REPUBLIKA.CO.ID,JAKARTA--Pusat Pelaporan dan Analisis Transaksi Keuangan (PPATK) menilai penyidik kurang berani menggunakan pasal 5 Undang-Undang Nomor 8 tahun 2010 tentang Pencegahan dan Pemberantasan Tindak Pidana Pencucian Uang bagi pelaku pasif.
"Penyidik masih belum berani menggunakan pasal 5 UU Tindak Pidana Pencucian Uang," kata Direktur Pengawasan Kepatuhan PPATK Subiantoro, saat acara workshop "UU Pencucian Uang" di Jakarta, Rabu.

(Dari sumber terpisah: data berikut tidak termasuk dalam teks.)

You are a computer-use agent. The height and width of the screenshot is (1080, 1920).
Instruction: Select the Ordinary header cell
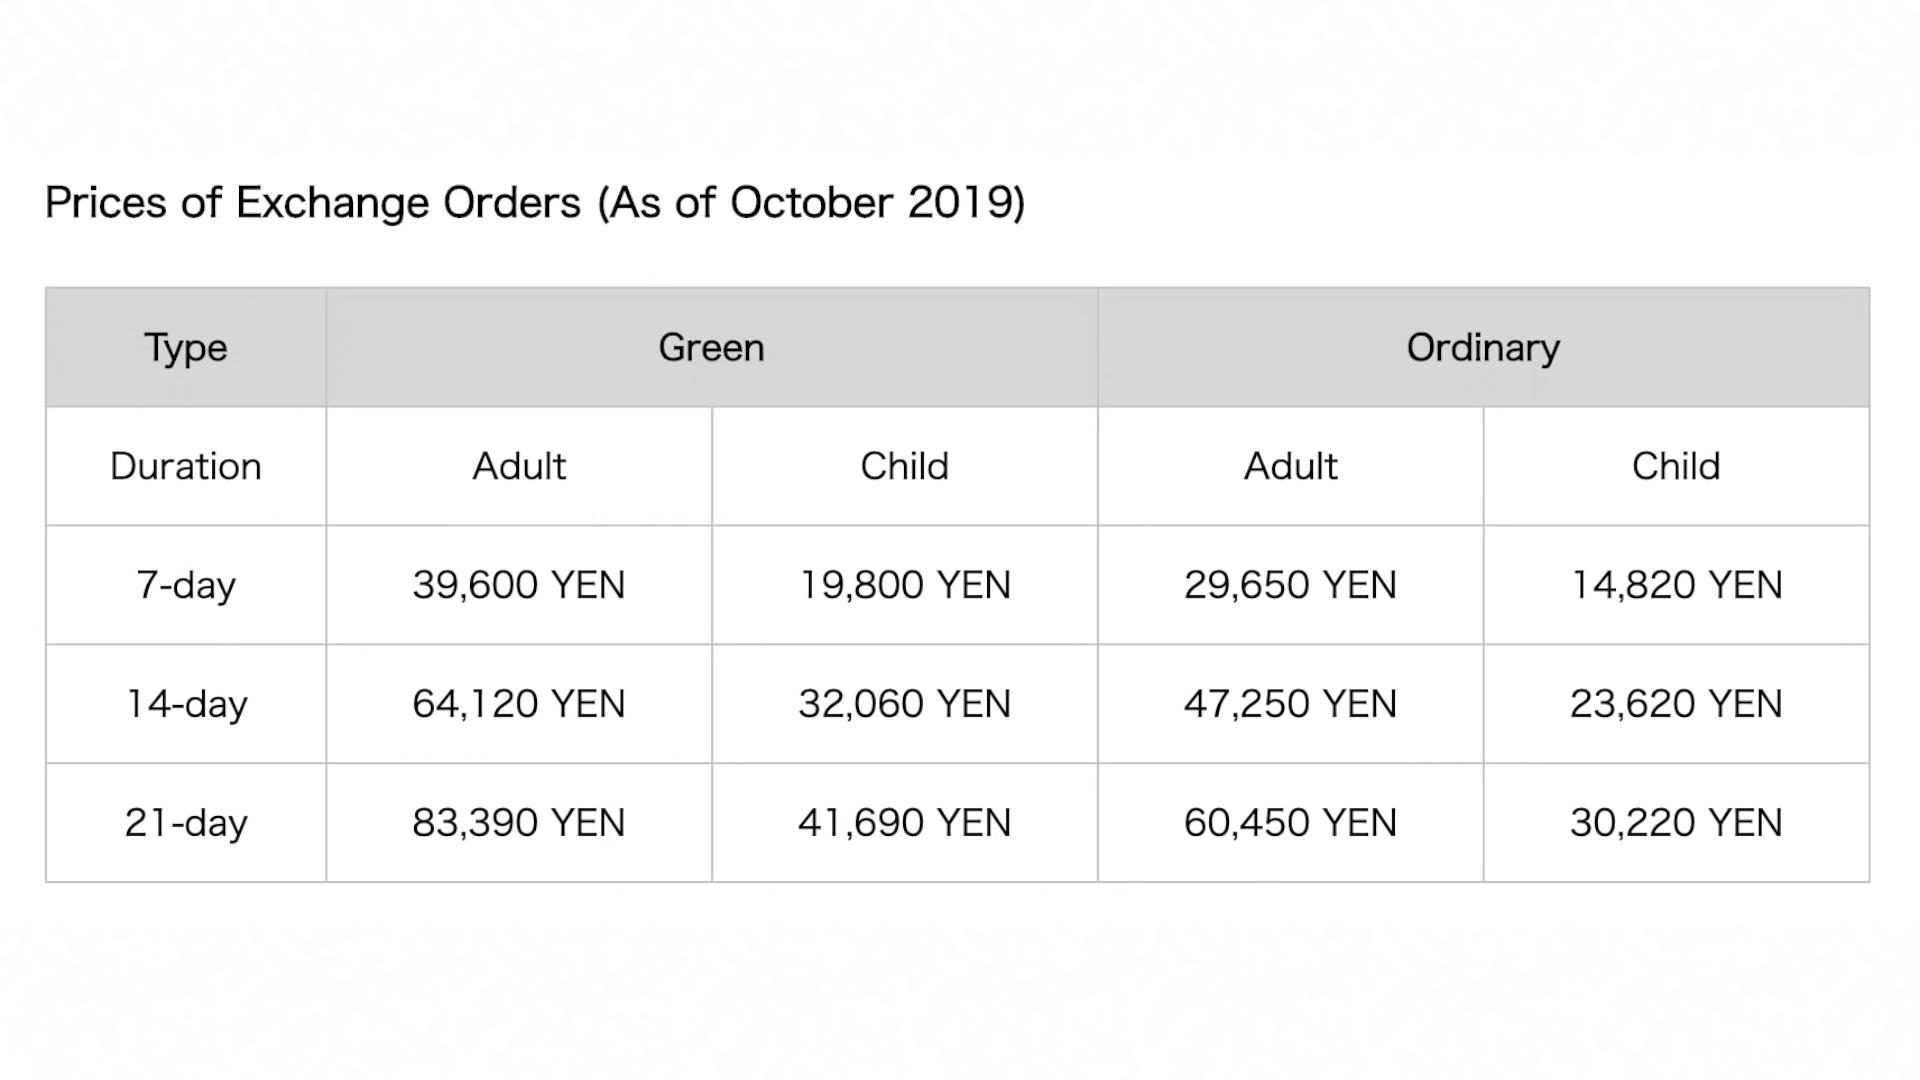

Dia mencontohkan kasus penggelapan pajak Gayus Tambunan dan Bahasyim Assifie yang melibatkan rekening istri serta anaknya menempatkan hasil dugaan kejahatannya. "Seharusnya penyidik berani menerapkan pasal 5 ini pada pelaku pasif ini," kata mantan pegawai Bank Indonesia ini.
Pasal 5 UU Pencucian uang ini berbunyi: (1) "Setiap orang yang menerima atau menguasai penempatan, pentransferan, hibah, sumbangan, penitipan, penukaran atau menggunakan harta kekayaan yang diketahuinya atau patut diduganya merupakan hasil tindak pidana sebagaimana dimaksud dalam Pasal 2 ayat (1) dipidana penjara paling lama 5 tahun dan didenda paling banyak Rp 1 miliar."
Ayat (2) menyatakan "Ketentuan sebagaimana dimaksud ayat (1) tidak berlaku bagi pihak pelapor yang melaksanakan kewajiban pelaporan sebagaimana diatur dalam Undang-undang ini".
Dia mengungkapkan bahwa misi dari pasal ini adalah agar dalam satu keluarga saling mengingatkan agar tidak melakukan tindak pidana pencucian uang karena dapat menyeret anggota keluarganya.
Sementara Kepala PPATK Yunus Husein mengatakan pasal ini sudah digunakan terhadap pelaku pencurian di daerah Jember, Jawa Timur. "Seorang guru dari Jember rekeningnya digunakan keponakannya yang melakukan pencurian di daerah Cinere, Depok, dan saat ini dia sudah dihukum," kata Yunus.
Menanggapi ini, Subiantoro berharap penyidik menerapkan pasal 5 kepada istri Gayus dan anak Bahasyim Assifie yang rekeningnya dipakai menyimpan dana hasil dugaan penggelapan pajak.
Dia mengungkapkan bahwa penyidik saat ini lebih menerapkan pasal 3 dan pasal 5 UU Pencucian Uang kepada pelaku aktif.